少年は北九州市立○○中学校3年在学中であるが、昭和59年秋ころから恐喝、家出等の問題行動が生じていたところ、昭和60年4月、3年生に進級してからは、ほとんど家出状態で怠学を続け、年長の無職の少年と行動を共にしており、その間単車盗、単車の無免許運転なども行つていて、保護者の正当な監督に服しない性癖があり、正当の理由がなく家庭に寄り附かず、その性格、環境に照して、将来窃盗等の財産犯罪等を犯すおそれがある。

(法令の適用)

少年法3条1項3号イ、ロ

(処遇について)

少年は、実父母間の第2子長男として、福岡県中間市において出生したが、実父は定職につかずギヤンブルにこり、そのため実父母は昭和47年10月13日(少年2歳時)離婚し、少年は姉と共に実母に育てられたが、その実母が昭和53年9月17日(少年8歳時)交通事故で死亡したため、以後少年は姉とともに母方祖母の許、父方祖父母の許と転々とし、昭和57年4月(少年12歳時)からは実父と継母の家庭に引き取られたが、実父と心的交流なく、継母とも折合いが悪いため、家庭で情緒的満足を得ることができず、友人との遊びに耽ることで一時的心的安定をもとめて、家出、怠学状態を続けているものと認められ、現在実父、継母とも少年の指導に自信を失い、引取りに消極的であり、又少年にも実父に対する根強い不信感があるため、少年を現段階で家庭に戻した場合、落ちつけず、再び家出怠学状態になり非行性を強める危険性が大きく、又他に適当な引取り先も見当たらない。よつて、少年を教護院に送致するのが相当である。
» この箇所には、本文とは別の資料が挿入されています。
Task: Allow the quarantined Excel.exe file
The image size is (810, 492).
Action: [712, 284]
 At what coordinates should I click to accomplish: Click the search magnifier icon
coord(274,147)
ところで本件は北九州市児童相談所長から、少年につき強制的措置が必要であるとして、少年法6条3項により送致されたものであるが、強制的措置を許可した場合、少年は国立武蔵野学院に入所の予定であるところ、少年の上記の問題の解決のためには実父、継母との間の信頼関係の回復が肝要であるため、面会等の容易な施設に入所させるのが相当であること、少年は児童相談所の一時保護施設を無断外出したことがあるが、今後心的安定を得て施設に落ちつく可能性があり、強制的措置の必要性は必ずしも高いとは認められないこと、非行性についても未だ高いとは認められないことなどを勘案し、強制的措置は許可しないこととするが、本件送致には予備的にぐ犯の通常の事件送致が含まれていると解せられるから、少年法24条1項2号により主文のとおり決定する。